The final piece of the puzzle was in Windows Features, of all things. Once I enabled SMB 1.0 / CIFS File Sharing Support, everything worked. Why I was able to access shares without this enabled, who knows, but I definitely have proper permission-based accees!
Thank you rn_enthusiast and StephenB for your help!
To anyone else reading this thread: I am marking this post with the missing Windows Feature as the solution, but please read rn_enthusiast 's post above, as that took care of one of the other issues (involving a mapped drive) as well.
reseune
Apr 12, 2021Aspirant
StephenB wrote:
reseune wrote:Why I was able to access shares without this enabled, who knows,
It probably is worth figuring out.
Most likely is that you've enabled another sharing protocol on the NAS that the PC was able to use - and that sharing protocol had more permissive access controls.

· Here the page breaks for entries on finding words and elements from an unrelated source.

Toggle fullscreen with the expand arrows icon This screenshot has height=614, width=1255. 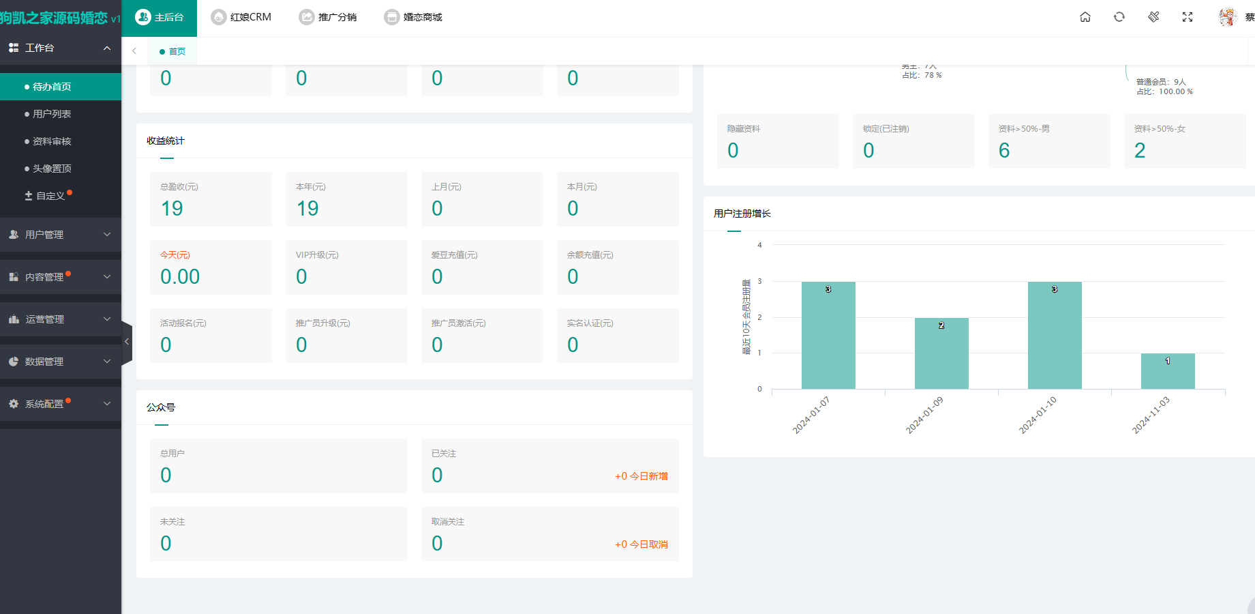tap(1188, 17)
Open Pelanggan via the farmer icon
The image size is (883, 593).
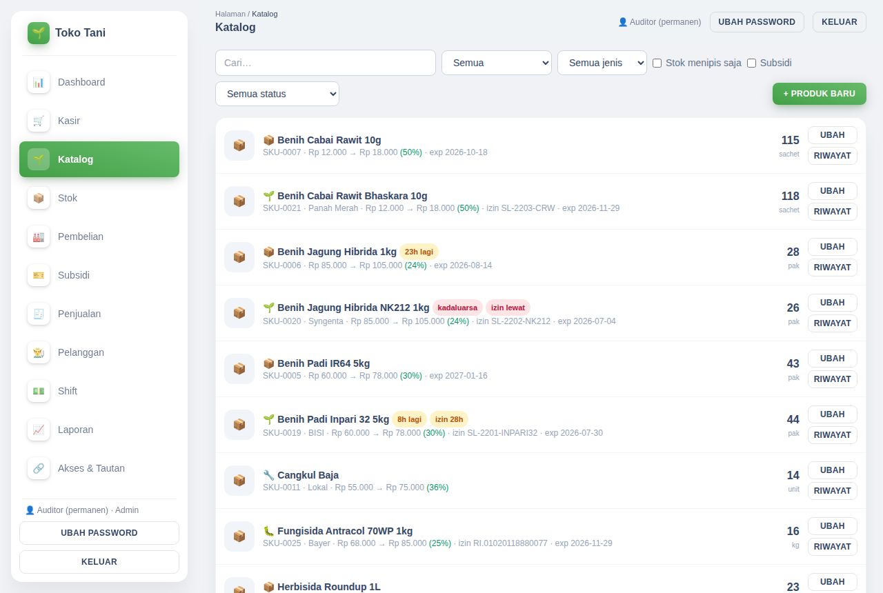pos(39,352)
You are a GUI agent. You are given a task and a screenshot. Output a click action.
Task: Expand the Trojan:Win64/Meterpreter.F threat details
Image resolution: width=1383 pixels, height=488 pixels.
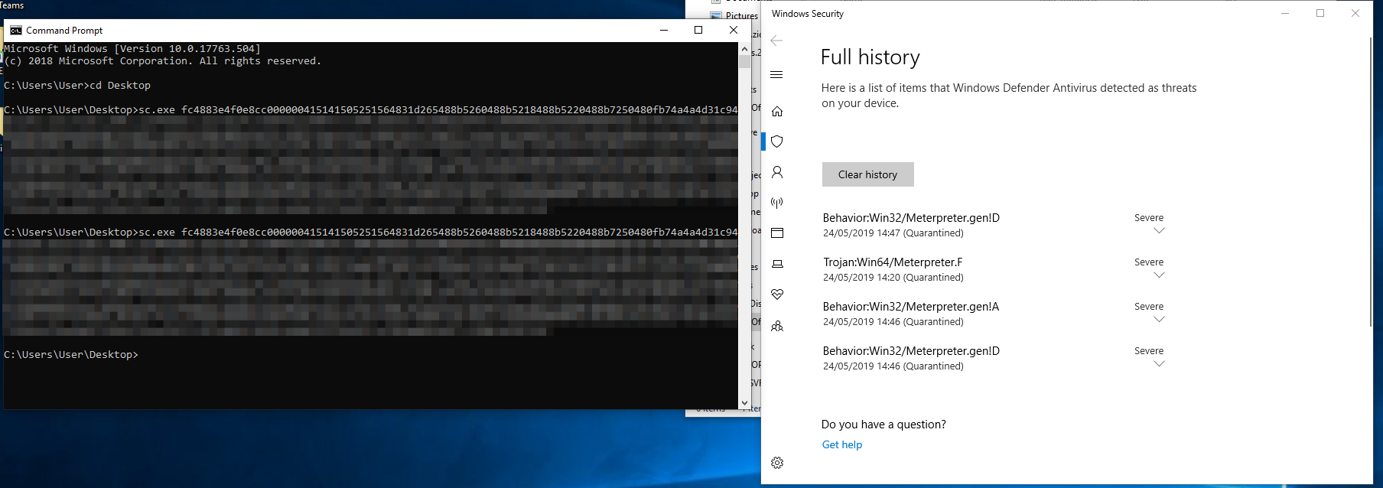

For instance, NFS might have been enabled on the PC (also in "turn windows features on or off"), and also enabled on the NAS shares.
All of my shares are SMB, most only SMB. One share (the Home folder) is also NFS. Two media shares are also DLNA. The rest were only SMB with different permissions, some single user, some Admin only, some for Everyone, and one Anonymous.

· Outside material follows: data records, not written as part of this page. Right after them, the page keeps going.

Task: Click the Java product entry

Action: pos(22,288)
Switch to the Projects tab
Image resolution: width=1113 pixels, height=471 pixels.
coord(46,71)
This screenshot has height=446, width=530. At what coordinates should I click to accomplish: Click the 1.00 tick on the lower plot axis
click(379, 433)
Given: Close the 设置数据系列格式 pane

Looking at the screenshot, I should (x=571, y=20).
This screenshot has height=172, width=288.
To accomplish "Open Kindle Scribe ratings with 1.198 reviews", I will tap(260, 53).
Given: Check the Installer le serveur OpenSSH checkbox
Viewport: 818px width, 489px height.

Before I switched SMB 1.0/CIFS File Sharing Support on, all of my devices had Services for NFS and SMB Direct enabled. As I mentioned above, enabling SMB 1.0/CIFS File Sharing Support resolved my issue.
StephenB
Apr 12, 2021Guru - Experienced User
reseune wrote:
Before I switched SMB 1.0/CIFS File Sharing Support on, all of my devices had Services for NFS and SMB Direct enabled. As I mentioned above, enabling SMB 1.0/CIFS File Sharing Support resolved my issue.

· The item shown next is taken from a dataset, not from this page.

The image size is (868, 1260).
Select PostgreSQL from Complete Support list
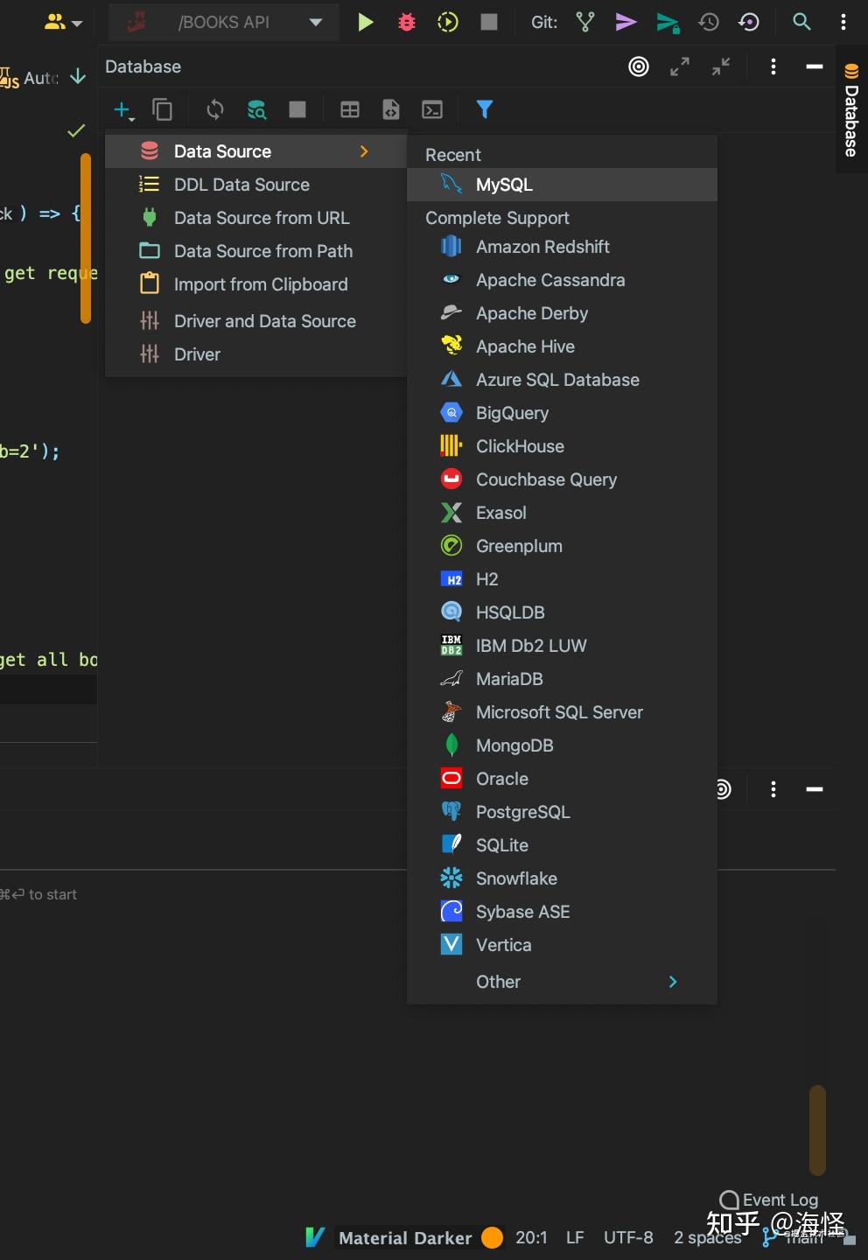522,812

I might be misunderstanding your posts, but it sounded to me like folks who didn't have permission to access the shares (or files) were able to access them anyway if SMB 1.0 wasn't enabled.
If I'm understanding that correctly, then it would be a big security flaw, since people could circumvent the access controls by simply turning the protocol off.
- reseuneApr 12, 2021AspirantSMB was always enabled on the NAS. SMB direct was enabled on the Windows machines. SMB 1.0 was *not* enabled on the Windows machines before I stumbled on it as a solution.
For shares on the NAS that were accessible by Anonymous (my use case #1 in the OP), they were always functioning as I expected (that is, accessible without a user needing credentials). I don't think I reported any incidents where access to shares occurred where the user didn't have access rights. My problem was always the reverse; an ability for a credentialed user to access a shared that the user should have had permission to access.